Dasrath Manjhi’s story, on the other hands, is of a man who did not just think. He decided, if those in power would not help his people, he would, so his people could avail basic services in time. Now that he has gone, his people are still poor. There are electricity poles, but no electricity; a tube well, but no water; no real hospital, no real livelihoods, little education. After all these 68 years of Independence, their fate has been sealed by another mountain: poverty, the inability to pay for a doctor, for getting the necessary treatment on time and even education for their children. Here, the system does not help to those who wants to help themselves but in many cases creates obstacles.  Successive governments have promised much on improving the quality of life, but sadly delivered at best a fraction of the promise

In sum, the 69th Independence Day is a good time to pause, extend our circle of concern beyond day-to-day events, and reflect upon our nation`s journey over the past 68 years as a free nation. It appears that the country still remains in chains. We could not promote the enabling environment to make daily life seamless and enjoyable. In India we unendingly, and usually inconclusively, debate the big things – the macro economy, currency reserves, manufacturing and services, the roll out of huge social welfare programmes, secularism, socialism, planning, and the right to virtually everything, as argued by the Kanti Bajpai, an Indian academic-analyst and the former headmaster of The Doon School.[2]    But what is absent is a sense of self-confidence and clarity over the direction we are supposed to be headed. We rarely talk about and deliver the small things that quickly make a difference.

 

Here India can learn from countries like China, Singapore, Thailand and Indonesia. During their initial stage of development, they focused in making life better by delivering smaller, more municipal things like primary education, primary health including reproductive health to stabilize population and sanitation. As such, we need to reassess at the national level policies which have thus far failed to meet the demand of a rising India. Here one would like to read my recent posts: First Anniversary of the Modi Government: Must meet the expectations of voters (Part B) at http://kotharionindia.blogspot.in/2015/06/first-anniversary-of-modi-government.html; Growth with structural transformation: A development agenda for India at http://kotharionindia.blogspot.in/2015/01/growth-with-structural-transformation.html; and India: Why population matters? at http://kotharionindia.blogspot.in/2015/04/india-why-population-matters.html.   

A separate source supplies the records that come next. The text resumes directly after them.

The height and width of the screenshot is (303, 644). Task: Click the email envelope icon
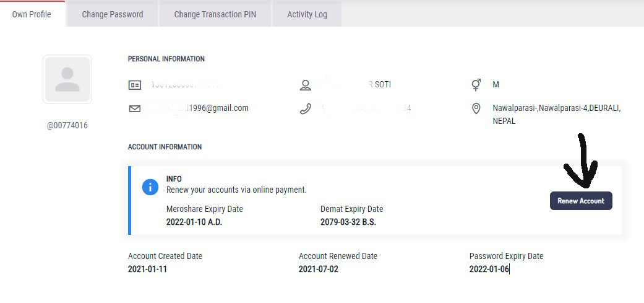click(x=135, y=109)
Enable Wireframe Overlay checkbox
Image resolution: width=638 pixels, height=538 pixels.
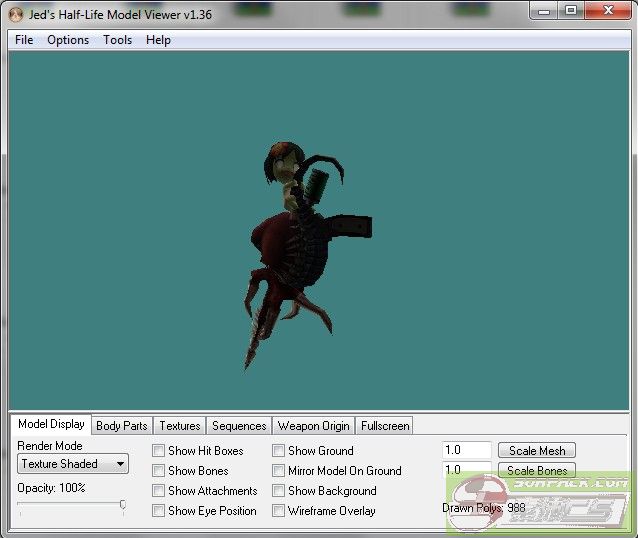coord(279,511)
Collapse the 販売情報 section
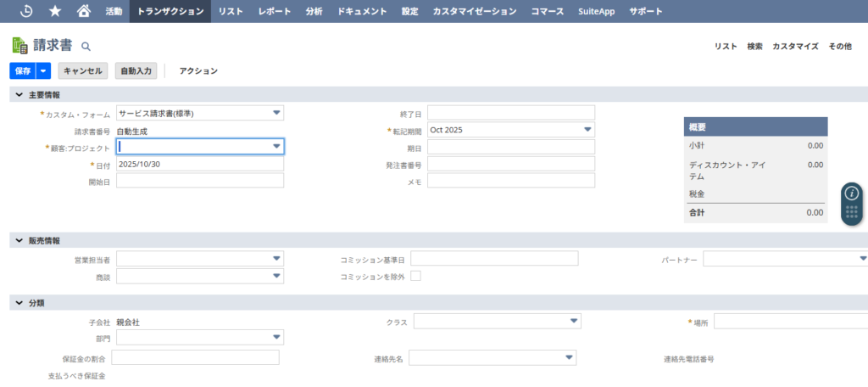 click(x=19, y=241)
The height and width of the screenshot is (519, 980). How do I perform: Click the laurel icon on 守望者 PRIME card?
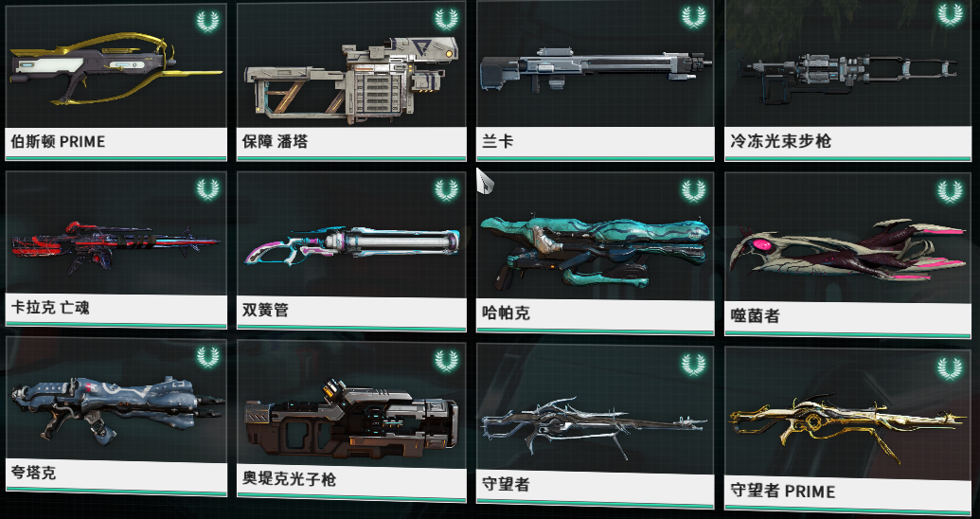(x=950, y=368)
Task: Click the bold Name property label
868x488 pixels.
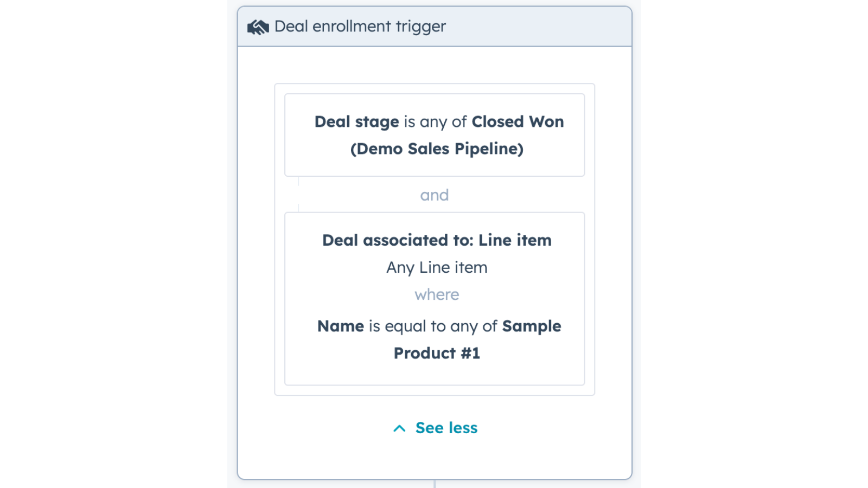Action: tap(341, 326)
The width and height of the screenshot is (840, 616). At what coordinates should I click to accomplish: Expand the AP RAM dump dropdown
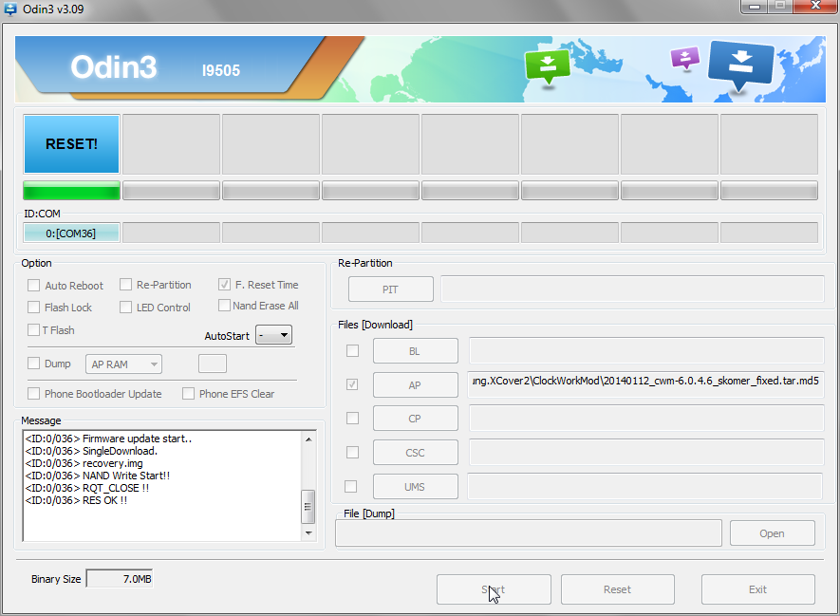coord(123,364)
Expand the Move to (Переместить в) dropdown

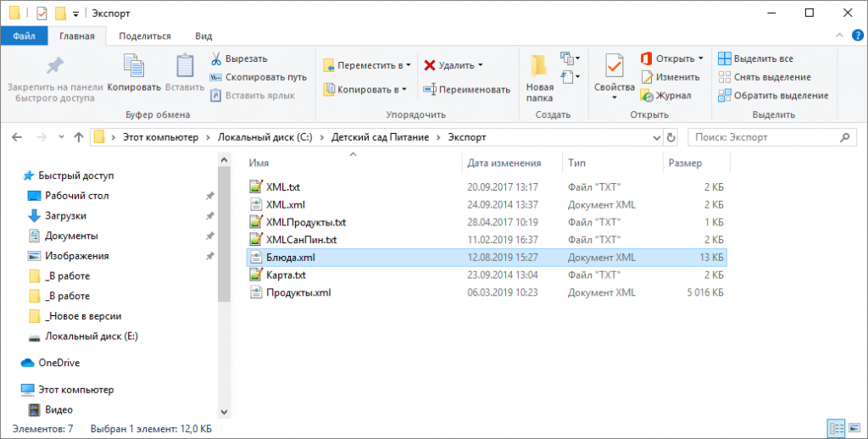408,65
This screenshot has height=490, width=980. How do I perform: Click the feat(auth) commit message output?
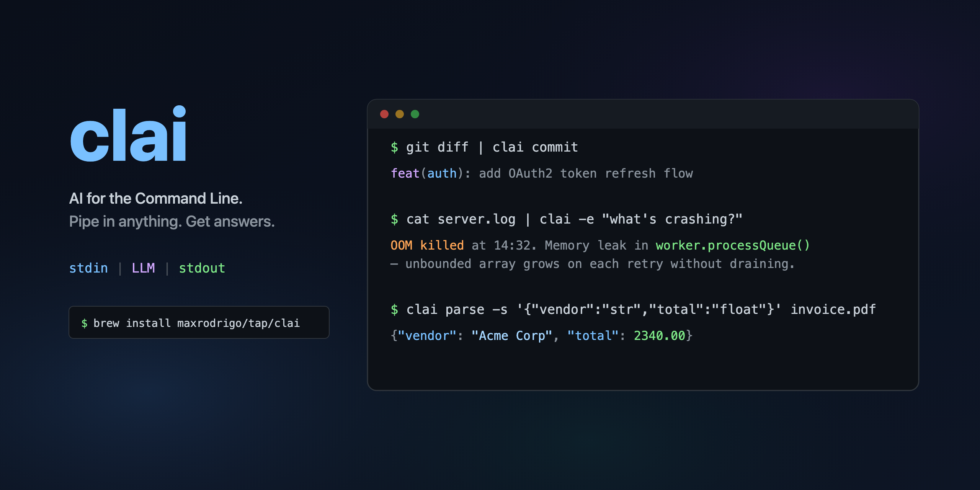pyautogui.click(x=542, y=173)
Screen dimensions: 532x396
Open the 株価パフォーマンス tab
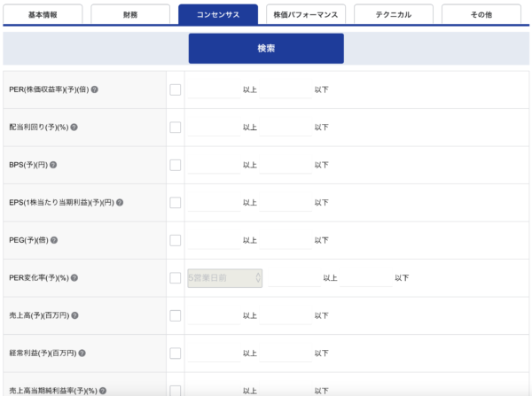tap(306, 14)
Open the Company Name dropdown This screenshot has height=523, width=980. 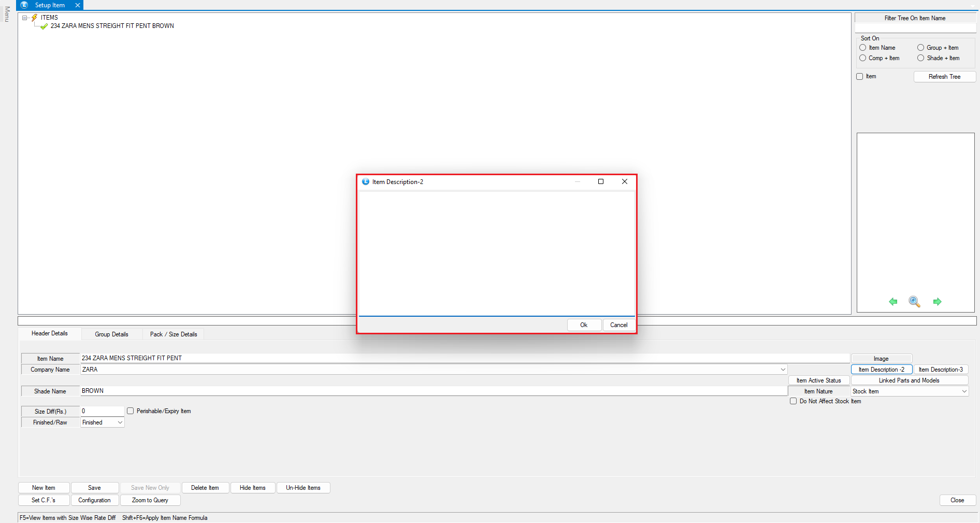(783, 370)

[1] For details, see editorial at: http://blogs.timesofindia.indiatimes.com/toi-editorials/pitch-for-pichais-beyond-a-home-grown-google-ceo-dreaming-of-a-home-grown-google/ [2] Refer article, at http://blogs.timesofindia.indiatimes.com/toi-edit-page/neat-and-nimble/

1 comment:

  1. Given the crisis in the Chinese economy, perhaps we will see fewer Chinese students returning home to seek their fortunes. The next few years might be chaotic in China as they seek a transition to a market economy. In this respect, I'd imagine India has at least gone farther down the road from a command/socialist economy to a free market one. In either case, maybe a fifth of the population sees a rapid improvement in their wealth, but a billion only a small one. But who am I, as an American, to talk about inequality in China or India, when inequality is increasing rapidly here.